Il convient d'alerter sur la dangerosité pour notre démocratie de la banalisation d'un régime d'exception dérogatoire au droit commun et sur le risque d'accoutumance à un tel régime qui maintient l'exécutif dans une zone de confort. Nous devons en particulier veiller à ce que ce régime ne soit pas pour le Gouvernement le moyen de gérer la pénurie dans les hôpitaux publics – manque de lits et de personnel soignant – et de masquer les dysfonctionnements ainsi que le désengagement de l'État. Rappelons à cet égard que le covid-19 n'a pas interrompu la réduction des capacités hospitalières. Au contraire, la crise sanitaire a en partie amplifié les fermetures de lits : en 2020, plus de 5 700 lits d'hospitalisation complète ont été fermés, selon une étude du ministère des solidarités et de la santé publiée en septembre 2021.

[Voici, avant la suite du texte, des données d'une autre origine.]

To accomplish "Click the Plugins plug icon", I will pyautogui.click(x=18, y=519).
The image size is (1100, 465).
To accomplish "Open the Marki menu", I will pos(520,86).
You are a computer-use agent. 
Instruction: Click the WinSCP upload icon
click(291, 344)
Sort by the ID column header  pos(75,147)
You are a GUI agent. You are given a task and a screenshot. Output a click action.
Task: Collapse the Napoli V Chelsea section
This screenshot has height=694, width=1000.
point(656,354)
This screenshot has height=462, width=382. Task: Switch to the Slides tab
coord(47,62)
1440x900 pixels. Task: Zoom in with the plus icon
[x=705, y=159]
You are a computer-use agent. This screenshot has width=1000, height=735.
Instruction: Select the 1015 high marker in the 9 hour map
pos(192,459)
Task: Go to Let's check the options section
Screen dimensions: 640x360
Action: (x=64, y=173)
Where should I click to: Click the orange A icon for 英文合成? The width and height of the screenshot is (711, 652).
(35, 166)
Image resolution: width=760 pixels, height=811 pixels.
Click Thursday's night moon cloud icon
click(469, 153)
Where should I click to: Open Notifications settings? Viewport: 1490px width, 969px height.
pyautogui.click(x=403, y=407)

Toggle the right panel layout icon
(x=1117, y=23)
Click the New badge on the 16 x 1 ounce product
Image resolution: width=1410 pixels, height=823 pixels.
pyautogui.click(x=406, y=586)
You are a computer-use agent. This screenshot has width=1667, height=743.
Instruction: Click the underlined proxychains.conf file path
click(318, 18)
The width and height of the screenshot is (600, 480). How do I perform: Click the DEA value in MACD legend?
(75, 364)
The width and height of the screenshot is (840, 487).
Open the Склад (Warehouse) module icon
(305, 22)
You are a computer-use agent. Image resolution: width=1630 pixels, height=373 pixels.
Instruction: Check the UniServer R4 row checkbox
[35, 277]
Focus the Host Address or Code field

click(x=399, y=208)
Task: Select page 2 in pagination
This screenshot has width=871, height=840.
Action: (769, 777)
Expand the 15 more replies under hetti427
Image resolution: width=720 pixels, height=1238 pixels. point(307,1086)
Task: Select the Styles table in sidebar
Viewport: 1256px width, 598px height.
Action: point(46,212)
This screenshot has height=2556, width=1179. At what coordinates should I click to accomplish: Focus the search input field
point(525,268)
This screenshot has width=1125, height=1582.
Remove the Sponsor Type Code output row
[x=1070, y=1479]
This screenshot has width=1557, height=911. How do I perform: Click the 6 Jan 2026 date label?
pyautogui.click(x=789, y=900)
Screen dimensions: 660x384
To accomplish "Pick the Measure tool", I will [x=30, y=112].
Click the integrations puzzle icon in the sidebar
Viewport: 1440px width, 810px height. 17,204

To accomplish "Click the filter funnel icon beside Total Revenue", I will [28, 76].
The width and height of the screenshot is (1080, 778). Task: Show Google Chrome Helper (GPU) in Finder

Même si, par définition, la situation reste encore incertaine, en dépit de modélisations et de taux de couverture vaccinale rassurants, l'Assemblée est capable de se réunir en urgence en cas de besoin. Il n'est pas question de délivrer un blanc-seing pendant plus de huit mois supplémentaires au Gouvernement, le laissant décider seul de recourir, quand il le jugera utile, au passe sanitaire. La démocratie ne peut être mise entre parenthèses pour des raisons d'agenda politique. Elle peut et doit fonctionner en période de crise. Le Parlement peut se réunir à tout moment en session extraordinaire si la situation l'exige. L'autorisation et le contrôle des mesures d'exception visant à préserver l'équilibre entre l'objectif sanitaire et la garantie de l'État de droit sont indispensables.
Enfin, comme l'ont souligné plusieurs de mes collègues, pourquoi prolonger jusqu'au 31 juillet alors que l'élection présidentielle aura eu lieu en avril et que l'Assemblée nationale sera renouvelée mi-juin ? C'est préjuger des intentions du futur gouvernement et du futur parlement.